In the wake of plans to slash council budgets up and down the country, Southwark Council’s intention to buy their currently leased London offices for £150m might seem a little extravagant. But in reality, such a move could be highly beneficial for the council – in more ways than one.
The Tooley Street office property at Tower Bridge, located in the shadow of the iconic Shard, has recently been put up for sale for £150m by HSBC Private Bank. Despite interest from overseas investors, the council reportedly managed to beat off competition with its own offer and secure a deal on the property, subject to further approvals from the council cabinet.
If the deal goes through, the council would gain ownership of the office space which would increase their flexibility – meaning they can effectively make alterations to the office space layout to enhance staff productivity. For instance, various studies have shown how flexible working can greatly increase staff motivation levels and boost productivity. So should the council decide to introduce flexible methods such as remote working, it would be much easier to implement new features such as hotdesking space for remote staff, without the obstacles associated with rental agreements.
The other obvious advantage is cost. The council reportedly pays a figure of £7.7m each year on a lease which runs until 2033, with no break clauses. Therefore under the current agreement, the council would have to pay at least another £161m – assuming the rent stays at that figure for the next 21 years. Which, they claim, it probably won’t.
“We currently pay £7.7m each year in rent,” a council report states, which was drawn up to put the purchase case forward. “This figure is likely to increase through rent reviews.”

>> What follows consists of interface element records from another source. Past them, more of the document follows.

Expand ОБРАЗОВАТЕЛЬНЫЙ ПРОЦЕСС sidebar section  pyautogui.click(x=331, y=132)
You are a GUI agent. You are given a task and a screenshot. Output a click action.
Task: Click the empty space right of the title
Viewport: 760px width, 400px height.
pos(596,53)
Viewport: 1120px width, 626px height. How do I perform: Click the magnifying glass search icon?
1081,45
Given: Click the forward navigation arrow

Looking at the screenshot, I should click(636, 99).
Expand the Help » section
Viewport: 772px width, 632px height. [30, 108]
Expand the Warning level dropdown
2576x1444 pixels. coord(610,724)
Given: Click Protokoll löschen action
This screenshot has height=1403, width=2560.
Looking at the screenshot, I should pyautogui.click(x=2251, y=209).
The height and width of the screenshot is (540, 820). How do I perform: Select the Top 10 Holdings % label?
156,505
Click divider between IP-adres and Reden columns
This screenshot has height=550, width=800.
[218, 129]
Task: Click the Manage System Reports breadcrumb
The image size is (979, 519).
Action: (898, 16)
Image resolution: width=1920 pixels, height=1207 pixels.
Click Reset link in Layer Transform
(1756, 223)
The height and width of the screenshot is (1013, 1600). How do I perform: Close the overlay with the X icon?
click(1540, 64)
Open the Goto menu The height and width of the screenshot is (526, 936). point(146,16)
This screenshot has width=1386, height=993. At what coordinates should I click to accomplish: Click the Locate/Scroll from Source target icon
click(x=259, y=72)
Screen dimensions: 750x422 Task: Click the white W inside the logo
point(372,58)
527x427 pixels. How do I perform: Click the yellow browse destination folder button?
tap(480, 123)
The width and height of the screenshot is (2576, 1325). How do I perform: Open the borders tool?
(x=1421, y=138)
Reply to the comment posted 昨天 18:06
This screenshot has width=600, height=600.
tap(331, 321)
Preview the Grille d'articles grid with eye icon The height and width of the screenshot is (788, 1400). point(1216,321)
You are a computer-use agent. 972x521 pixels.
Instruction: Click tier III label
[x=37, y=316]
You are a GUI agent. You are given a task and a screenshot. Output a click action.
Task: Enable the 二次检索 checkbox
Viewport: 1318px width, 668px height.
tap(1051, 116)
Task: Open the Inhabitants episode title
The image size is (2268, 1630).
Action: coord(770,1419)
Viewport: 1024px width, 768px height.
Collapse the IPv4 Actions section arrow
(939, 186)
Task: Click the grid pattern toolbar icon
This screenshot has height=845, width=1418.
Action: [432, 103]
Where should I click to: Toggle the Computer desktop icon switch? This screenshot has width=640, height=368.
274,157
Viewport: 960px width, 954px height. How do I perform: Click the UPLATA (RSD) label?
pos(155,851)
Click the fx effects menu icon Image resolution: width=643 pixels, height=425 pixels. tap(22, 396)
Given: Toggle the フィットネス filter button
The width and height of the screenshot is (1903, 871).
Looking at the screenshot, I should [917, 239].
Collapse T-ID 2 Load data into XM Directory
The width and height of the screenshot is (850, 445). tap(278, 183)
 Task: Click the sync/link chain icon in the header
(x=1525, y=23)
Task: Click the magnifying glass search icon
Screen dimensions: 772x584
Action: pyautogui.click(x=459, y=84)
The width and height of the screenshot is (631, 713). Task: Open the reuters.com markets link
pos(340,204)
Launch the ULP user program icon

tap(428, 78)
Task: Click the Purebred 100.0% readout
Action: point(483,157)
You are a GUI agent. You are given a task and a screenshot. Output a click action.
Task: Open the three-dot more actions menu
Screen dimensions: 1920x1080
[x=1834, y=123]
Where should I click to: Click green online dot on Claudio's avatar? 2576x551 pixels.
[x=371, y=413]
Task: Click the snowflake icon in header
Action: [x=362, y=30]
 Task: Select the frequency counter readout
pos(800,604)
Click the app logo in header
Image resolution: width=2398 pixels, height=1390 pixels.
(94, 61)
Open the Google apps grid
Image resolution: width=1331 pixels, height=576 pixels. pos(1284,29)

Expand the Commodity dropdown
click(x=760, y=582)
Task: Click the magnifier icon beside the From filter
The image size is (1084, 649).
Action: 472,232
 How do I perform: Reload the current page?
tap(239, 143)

It continued: “The decision of the owners of the building to sell it has therefore presented the council with a unique opportunity. The choice we have is analogous to someone renting their home being offered the opportunity to buy it for a mortgage that costs less each month than the rent.”
The report went on to claim that if the council purchased the building, it would “reduce its annual costs” and allow the council to gain ownership of an “important asset”. As previously mentioned, the report claims that it also “increases the flexibility we have in how we use it.”
As part of its case for buying the property, the report concludes that demand for Central London offices remains buoyant despite the challenging economic climate, and claims that this level of demand is set to continue.